_抜粋:_
高橋:僕も、50過ぎて昼の帯番組を持つとは思っていなかったんですが、やってみるといろいろな発見がありますね。でも、こうやって、先輩方が喋っているのを聞いているだけで、演劇学校にいるみたいです。これに、先日の撮影中に78歳の誕生日を迎えた伊東四朗さん(探偵社の所長役)が加わった日には、我々4人が生徒になって、昔の浅草・フランス座はどうだった、エノケンさんはこうだったとか……。空き時間も楽しい現場ですね。

笹野:最近は自分を抑圧するものから自由になって、つまり我慢するのをやめて課金式のゲームにはまっている僕だけど(笑)、自分を戒める力を培わないと「良い老人」にはなれないと思ってね。お尻の穴を、もう一回キューッと締めていかなければと思っているところです。最近は老人の犯罪も多い。ちょっとしたことで、あんな犯罪を起こしてしまうわけだから。

角野:うーーーん?

笹野:そういう風には見えない?

角野:うん!(爆笑)

■ウルマンの詩のごとく

石田:マッカーサー元帥が座右の銘にしていたというサミュエル・ウルマンの詩に「青春とは、人生のある期間を言うのではなく心の様相を言うのだ」という一節がある。理想を失った時に人は老いるのであって、優れた創造力、逞しい意志、炎(も)ゆる情熱といったものを持っている限り、人は若いんです。だから俺は、中高年という言葉には一応乗っかりますが、内面的には年は関係ないと思いますよ。

笹野:すごいね、ワインが似合う、女の子も口説けちゃいそうな言葉だね(笑)。

角野:今の話と被るかもしれないけど、僕らの青春時代にはアイビールックが流行った。その代表的なブランド・VANの紙袋にあったのが、「for the young and young-at-heart」というモットーだった。若い人のために、そして若い心を持った人のために。心に残っている言葉だね。

石田:石津謙介。

角野:そう、石津謙介。でも、VANの話とは逆になってしまうけど、今の僕はほぼ諦めの境地だね(笑)。無理にいろんな意欲をかきたてることは、もうしない。やめるものはやめる。残りの時間を数えると、おそらく俺の部屋の本は読み切れない。5台のブルーレイレコーダーで「健康」「歴史」「居酒屋」とジャンル別に番組を録画してるけど、これも死ぬまでに見きれない。諦めるしかないんだ。

笹野:達観してるね。僕なんかより20くらいは年上の人生観だ。

石田:でも、共感できる話ですよね。俺がさっきみたいな話をすると、反感を買うだけだけど(笑)。

角野:諦めていると言っても、人生を無理に縮小するつもりもない。どちらかと言えば元気なままで、ぽっくり死にたいという思いはあるね。うちの親父は脳梗塞で10年間少しずつ衰弱して亡くなった。叶うことなら、ある日突然、ぽっくりと逝きたいね。

高橋:撮影前の顔合わせの時から、このメンバーが集まると、いつも健康の話、病気の話ですよ。自分が54で一番年下なんですけど、非常に参考になります(笑)。

_記録データ:_
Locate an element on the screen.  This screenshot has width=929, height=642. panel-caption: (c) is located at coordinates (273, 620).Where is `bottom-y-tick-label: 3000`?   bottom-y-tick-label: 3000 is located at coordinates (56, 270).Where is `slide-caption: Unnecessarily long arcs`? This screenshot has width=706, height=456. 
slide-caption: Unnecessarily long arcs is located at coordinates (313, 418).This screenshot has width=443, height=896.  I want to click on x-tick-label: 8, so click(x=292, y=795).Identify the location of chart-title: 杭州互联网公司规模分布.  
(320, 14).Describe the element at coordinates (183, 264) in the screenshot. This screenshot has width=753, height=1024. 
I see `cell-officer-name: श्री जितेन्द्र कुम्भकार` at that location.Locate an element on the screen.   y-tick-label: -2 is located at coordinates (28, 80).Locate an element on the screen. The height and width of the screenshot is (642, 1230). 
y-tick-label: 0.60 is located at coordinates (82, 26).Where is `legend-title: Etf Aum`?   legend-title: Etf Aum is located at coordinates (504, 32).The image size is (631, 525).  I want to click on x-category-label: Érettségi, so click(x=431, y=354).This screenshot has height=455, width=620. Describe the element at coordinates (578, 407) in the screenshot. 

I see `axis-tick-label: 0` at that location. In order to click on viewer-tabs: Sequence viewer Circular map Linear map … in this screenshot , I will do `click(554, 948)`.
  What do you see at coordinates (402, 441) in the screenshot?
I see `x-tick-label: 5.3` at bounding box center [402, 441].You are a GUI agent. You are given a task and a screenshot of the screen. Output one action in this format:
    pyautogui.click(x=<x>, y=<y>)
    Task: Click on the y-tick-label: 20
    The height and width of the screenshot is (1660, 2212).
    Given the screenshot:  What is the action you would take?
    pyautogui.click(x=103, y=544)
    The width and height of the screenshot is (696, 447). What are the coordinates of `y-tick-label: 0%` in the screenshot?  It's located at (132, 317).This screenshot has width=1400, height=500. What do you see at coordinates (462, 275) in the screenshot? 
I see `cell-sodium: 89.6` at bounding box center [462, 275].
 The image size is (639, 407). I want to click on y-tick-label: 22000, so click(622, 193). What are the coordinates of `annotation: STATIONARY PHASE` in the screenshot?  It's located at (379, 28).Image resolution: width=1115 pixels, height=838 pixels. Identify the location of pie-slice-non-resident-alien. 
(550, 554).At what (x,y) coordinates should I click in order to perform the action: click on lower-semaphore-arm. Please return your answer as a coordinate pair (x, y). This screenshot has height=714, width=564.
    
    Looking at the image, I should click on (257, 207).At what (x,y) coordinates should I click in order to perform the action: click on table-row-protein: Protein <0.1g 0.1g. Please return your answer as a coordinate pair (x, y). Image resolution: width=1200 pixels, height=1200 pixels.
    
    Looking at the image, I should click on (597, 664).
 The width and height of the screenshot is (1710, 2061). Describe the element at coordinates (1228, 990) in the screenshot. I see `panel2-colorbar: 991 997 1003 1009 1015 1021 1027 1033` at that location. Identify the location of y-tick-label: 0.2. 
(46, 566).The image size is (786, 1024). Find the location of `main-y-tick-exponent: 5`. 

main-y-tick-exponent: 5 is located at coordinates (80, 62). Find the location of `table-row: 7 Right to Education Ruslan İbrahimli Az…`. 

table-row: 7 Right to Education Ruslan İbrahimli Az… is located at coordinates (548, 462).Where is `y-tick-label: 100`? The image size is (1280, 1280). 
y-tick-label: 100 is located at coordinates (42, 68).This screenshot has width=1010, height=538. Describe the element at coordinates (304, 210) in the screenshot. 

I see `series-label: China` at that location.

_課題 A:_
抜粋によると、角野は何台のブルーレイレコーダーで番組を録画しているか。
_課題 B:_
抜粋のうち、「笹野:すごいね、ワインが似合う、女の子も口説けちゃいそうな言葉だね(笑)。」から「笹野:達観してるね。僕なんかより20くらいは年上の人生観だ。」までの部分を、両端を含めてそのまま返すこと。
答えは抜粋の内容だけをもとにすること。

_解答 A:_
5台。

_解答 B:_
笹野:すごいね、ワインが似合う、女の子も口説けちゃいそうな言葉だね(笑)。

角野:今の話と被るかもしれないけど、僕らの青春時代にはアイビールックが流行った。その代表的なブランド・VANの紙袋にあったのが、「for the young and young-at-heart」というモットーだった。若い人のために、そして若い心を持った人のために。心に残っている言葉だね。

石田:石津謙介。

角野:そう、石津謙介。でも、VANの話とは逆になってしまうけど、今の僕はほぼ諦めの境地だね(笑)。無理にいろんな意欲をかきたてることは、もうしない。やめるものはやめる。残りの時間を数えると、おそらく俺の部屋の本は読み切れない。5台のブルーレイレコーダーで「健康」「歴史」「居酒屋」とジャンル別に番組を録画してるけど、これも死ぬまでに見きれない。諦めるしかないんだ。

笹野:達観してるね。僕なんかより20くらいは年上の人生観だ。